Recorded data ->
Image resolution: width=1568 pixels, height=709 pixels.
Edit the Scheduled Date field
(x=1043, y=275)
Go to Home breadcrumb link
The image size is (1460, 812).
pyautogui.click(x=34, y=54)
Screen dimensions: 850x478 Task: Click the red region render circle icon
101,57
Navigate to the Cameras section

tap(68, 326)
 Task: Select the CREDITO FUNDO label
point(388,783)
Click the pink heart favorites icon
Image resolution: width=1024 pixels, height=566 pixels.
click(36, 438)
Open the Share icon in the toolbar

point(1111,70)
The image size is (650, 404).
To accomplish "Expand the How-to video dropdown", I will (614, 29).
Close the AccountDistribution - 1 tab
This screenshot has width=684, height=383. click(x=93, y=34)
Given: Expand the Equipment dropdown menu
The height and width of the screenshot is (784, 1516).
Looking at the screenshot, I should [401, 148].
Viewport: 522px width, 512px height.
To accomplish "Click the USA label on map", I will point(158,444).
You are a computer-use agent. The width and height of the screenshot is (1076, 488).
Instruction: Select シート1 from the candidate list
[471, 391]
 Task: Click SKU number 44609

The task ->
Nothing in the material should be left out; output it exactly.

Response to this task ->
Image resolution: width=1568 pixels, height=709 pixels.
Edit the Scheduled Date field
(x=1043, y=275)
Go to Home breadcrumb link
The image size is (1460, 812).
pyautogui.click(x=34, y=54)
Screen dimensions: 850x478 Task: Click the red region render circle icon
101,57
Navigate to the Cameras section

tap(68, 326)
 Task: Select the CREDITO FUNDO label
point(388,783)
Click the pink heart favorites icon
Image resolution: width=1024 pixels, height=566 pixels.
click(36, 438)
Open the Share icon in the toolbar

point(1111,70)
The image size is (650, 404).
To accomplish "Expand the How-to video dropdown", I will (614, 29).
Close the AccountDistribution - 1 tab
This screenshot has width=684, height=383. click(x=93, y=34)
Given: Expand the Equipment dropdown menu
The height and width of the screenshot is (784, 1516).
Looking at the screenshot, I should [401, 148].
Viewport: 522px width, 512px height.
To accomplish "Click the USA label on map", I will point(158,444).
You are a computer-use agent. The width and height of the screenshot is (1076, 488).
Instruction: Select シート1 from the candidate list
[471, 391]
 Task: Click SKU number 44609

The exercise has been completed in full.